Print out each record, keeping it identical to the original.

---------- RECORDS FOR PROCESSING

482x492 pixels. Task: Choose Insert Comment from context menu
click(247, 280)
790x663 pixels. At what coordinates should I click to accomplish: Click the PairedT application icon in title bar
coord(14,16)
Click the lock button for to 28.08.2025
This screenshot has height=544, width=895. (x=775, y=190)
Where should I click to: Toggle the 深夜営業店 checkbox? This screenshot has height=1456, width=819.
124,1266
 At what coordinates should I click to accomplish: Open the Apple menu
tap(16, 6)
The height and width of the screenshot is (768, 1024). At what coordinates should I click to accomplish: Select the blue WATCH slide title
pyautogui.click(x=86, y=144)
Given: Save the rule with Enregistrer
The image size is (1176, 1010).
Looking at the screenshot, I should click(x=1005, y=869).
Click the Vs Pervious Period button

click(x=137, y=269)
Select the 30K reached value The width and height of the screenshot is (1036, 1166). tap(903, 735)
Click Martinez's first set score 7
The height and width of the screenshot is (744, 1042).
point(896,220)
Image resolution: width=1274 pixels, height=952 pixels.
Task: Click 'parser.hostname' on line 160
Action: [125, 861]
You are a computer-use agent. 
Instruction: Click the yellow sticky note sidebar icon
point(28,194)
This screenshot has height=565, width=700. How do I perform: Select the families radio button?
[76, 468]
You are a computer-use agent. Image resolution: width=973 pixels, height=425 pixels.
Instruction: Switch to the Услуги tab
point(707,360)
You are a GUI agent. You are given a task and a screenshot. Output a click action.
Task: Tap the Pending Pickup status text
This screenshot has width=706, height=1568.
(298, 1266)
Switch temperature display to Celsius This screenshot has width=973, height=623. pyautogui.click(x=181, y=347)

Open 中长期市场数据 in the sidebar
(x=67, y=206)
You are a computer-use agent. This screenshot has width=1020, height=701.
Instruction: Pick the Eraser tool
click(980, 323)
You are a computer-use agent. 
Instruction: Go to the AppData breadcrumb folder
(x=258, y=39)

--------------------

[RESPONSE]:
482x492 pixels. Task: Choose Insert Comment from context menu
click(247, 280)
790x663 pixels. At what coordinates should I click to accomplish: Click the PairedT application icon in title bar
coord(14,16)
Click the lock button for to 28.08.2025
This screenshot has height=544, width=895. (x=775, y=190)
Where should I click to: Toggle the 深夜営業店 checkbox? This screenshot has height=1456, width=819.
124,1266
 At what coordinates should I click to accomplish: Open the Apple menu
tap(16, 6)
The height and width of the screenshot is (768, 1024). At what coordinates should I click to accomplish: Select the blue WATCH slide title
pyautogui.click(x=86, y=144)
Given: Save the rule with Enregistrer
The image size is (1176, 1010).
Looking at the screenshot, I should click(x=1005, y=869).
Click the Vs Pervious Period button

click(x=137, y=269)
Select the 30K reached value The width and height of the screenshot is (1036, 1166). tap(903, 735)
Click Martinez's first set score 7
The height and width of the screenshot is (744, 1042).
point(896,220)
Image resolution: width=1274 pixels, height=952 pixels.
Task: Click 'parser.hostname' on line 160
Action: [125, 861]
You are a computer-use agent. 
Instruction: Click the yellow sticky note sidebar icon
point(28,194)
This screenshot has height=565, width=700. How do I perform: Select the families radio button?
[76, 468]
You are a computer-use agent. Image resolution: width=973 pixels, height=425 pixels.
Instruction: Switch to the Услуги tab
point(707,360)
You are a GUI agent. You are given a task and a screenshot. Output a click action.
Task: Tap the Pending Pickup status text
This screenshot has width=706, height=1568.
(298, 1266)
Switch temperature display to Celsius This screenshot has width=973, height=623. pyautogui.click(x=181, y=347)

Open 中长期市场数据 in the sidebar
(x=67, y=206)
You are a computer-use agent. This screenshot has width=1020, height=701.
Instruction: Pick the Eraser tool
click(980, 323)
You are a computer-use agent. 
Instruction: Go to the AppData breadcrumb folder
(x=258, y=39)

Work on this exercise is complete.